Translation:Das ist keine Katze.
16 Comments
I did a translation earlier which was marked wrong: "Das ist keinen Apfel", Duolingo said it should be "Das ist kein Apfel" and in the comments section I understood the reasoning to be because Das is neutral and that takes precedence over Apfel which is male. I could be wrong and have asked for clarification on that forum listing.
But if the correct way of saying "that is not an apple" is "das ist kein Apfel" then why shouldn't "that is not a cat" be "das ist kein Katze"?
I did a translation earlier which was marked wrong: "Das ist keinen Apfel", Duolingo said it should be "Das ist kein Apfel" and in the comments section I understood the reasoning to be because Das is neutral and that takes precedence over Apfel which is male.
No; the reasoning is that you need the nominative case (e.g. der Apfel, kein Apfel) and not the accusative case (e.g. den Apfel, keinen Apfel) after sein "to be".
Here, Katze is feminine and so the nominative and accusative look the same; still, keine Katze is in the nominative here, not the accusative.

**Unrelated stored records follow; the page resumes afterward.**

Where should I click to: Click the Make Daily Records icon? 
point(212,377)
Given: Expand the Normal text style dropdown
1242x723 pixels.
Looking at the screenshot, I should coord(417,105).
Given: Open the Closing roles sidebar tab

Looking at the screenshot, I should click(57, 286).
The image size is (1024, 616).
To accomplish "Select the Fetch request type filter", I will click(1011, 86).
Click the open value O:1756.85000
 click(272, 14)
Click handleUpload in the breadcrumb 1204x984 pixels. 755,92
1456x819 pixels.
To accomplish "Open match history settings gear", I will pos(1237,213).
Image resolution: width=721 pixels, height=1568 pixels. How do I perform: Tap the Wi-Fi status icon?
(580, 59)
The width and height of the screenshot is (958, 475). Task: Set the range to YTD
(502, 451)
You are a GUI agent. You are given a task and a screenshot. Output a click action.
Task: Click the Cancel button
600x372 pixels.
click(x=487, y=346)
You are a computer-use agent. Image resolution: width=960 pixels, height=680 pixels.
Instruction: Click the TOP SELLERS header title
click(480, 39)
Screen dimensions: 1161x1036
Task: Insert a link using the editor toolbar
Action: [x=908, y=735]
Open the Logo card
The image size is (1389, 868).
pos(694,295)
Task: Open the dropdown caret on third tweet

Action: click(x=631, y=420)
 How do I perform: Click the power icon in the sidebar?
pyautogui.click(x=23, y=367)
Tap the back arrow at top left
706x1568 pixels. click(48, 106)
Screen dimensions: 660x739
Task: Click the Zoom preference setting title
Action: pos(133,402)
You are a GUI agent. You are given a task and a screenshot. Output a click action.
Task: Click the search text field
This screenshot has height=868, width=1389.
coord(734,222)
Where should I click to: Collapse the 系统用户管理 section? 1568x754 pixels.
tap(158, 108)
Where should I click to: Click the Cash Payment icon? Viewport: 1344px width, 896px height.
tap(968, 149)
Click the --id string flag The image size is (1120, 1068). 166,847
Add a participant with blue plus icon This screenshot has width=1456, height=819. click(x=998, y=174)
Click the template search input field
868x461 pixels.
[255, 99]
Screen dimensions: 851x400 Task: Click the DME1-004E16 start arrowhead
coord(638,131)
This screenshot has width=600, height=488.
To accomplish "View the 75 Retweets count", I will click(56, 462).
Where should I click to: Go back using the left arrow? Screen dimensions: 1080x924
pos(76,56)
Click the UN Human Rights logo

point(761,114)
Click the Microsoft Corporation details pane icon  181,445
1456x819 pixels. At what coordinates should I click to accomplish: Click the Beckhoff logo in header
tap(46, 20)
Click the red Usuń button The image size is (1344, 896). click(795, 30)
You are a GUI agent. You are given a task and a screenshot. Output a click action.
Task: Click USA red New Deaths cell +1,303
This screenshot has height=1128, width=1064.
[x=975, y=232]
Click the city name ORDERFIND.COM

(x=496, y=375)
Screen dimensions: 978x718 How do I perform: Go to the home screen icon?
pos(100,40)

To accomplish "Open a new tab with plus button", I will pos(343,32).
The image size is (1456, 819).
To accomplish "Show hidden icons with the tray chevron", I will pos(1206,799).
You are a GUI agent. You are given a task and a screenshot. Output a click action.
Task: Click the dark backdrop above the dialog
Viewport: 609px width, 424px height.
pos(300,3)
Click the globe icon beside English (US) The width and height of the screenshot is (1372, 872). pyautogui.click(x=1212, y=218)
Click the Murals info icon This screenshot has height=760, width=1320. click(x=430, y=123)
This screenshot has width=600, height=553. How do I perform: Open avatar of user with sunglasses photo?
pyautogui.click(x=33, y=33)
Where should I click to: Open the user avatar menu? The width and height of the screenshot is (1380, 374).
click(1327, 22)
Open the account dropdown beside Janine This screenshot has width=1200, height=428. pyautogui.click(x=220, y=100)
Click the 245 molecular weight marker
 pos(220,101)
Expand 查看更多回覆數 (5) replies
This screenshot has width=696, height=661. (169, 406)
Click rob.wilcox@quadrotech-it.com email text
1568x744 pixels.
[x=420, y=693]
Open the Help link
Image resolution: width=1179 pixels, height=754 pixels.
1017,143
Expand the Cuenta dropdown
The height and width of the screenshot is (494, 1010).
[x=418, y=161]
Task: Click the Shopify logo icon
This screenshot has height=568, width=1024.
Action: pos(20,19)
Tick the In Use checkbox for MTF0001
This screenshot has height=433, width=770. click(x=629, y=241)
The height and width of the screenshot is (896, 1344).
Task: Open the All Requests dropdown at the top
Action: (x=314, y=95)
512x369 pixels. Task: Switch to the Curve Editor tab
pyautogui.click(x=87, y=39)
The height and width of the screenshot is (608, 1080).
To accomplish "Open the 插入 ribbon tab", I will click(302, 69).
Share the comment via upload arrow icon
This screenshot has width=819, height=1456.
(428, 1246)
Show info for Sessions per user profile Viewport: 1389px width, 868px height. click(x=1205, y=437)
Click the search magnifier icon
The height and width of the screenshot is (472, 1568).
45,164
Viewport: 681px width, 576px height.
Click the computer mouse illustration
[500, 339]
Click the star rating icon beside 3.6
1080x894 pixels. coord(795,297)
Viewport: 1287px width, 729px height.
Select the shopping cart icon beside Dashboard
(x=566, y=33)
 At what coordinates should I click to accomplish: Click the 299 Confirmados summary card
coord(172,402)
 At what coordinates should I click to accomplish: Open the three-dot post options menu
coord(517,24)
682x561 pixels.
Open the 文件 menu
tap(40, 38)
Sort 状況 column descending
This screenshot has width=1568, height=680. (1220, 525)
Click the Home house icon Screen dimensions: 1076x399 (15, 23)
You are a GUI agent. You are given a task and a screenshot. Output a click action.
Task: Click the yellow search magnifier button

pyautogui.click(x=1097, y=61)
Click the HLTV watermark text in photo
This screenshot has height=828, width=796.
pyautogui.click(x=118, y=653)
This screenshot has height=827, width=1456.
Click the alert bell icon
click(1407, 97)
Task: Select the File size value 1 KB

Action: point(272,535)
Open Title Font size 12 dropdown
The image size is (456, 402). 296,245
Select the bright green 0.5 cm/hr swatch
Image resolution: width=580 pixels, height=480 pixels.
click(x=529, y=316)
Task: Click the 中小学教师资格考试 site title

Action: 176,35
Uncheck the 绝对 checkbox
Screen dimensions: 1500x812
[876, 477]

Das ist der Katze nicht - no good.
Right. Firstly, Katze is feminine; secondly, the English sentence has "a cat" and not "the cat".
So you would need not die Katze but eine Katze.
But since you're negating it, Das ist nicht eine Katze turns into Das ist keine Katze.
nicht as a separate word would be appropriate for a definite noun such as die Katze, but not for an indefinite noun such as eine Katze. (A bit simplified but a good rule of thumb.)
I suppose you could say that this is negating the object rather than the verb but that's the way it would be expressed in idiomatic German.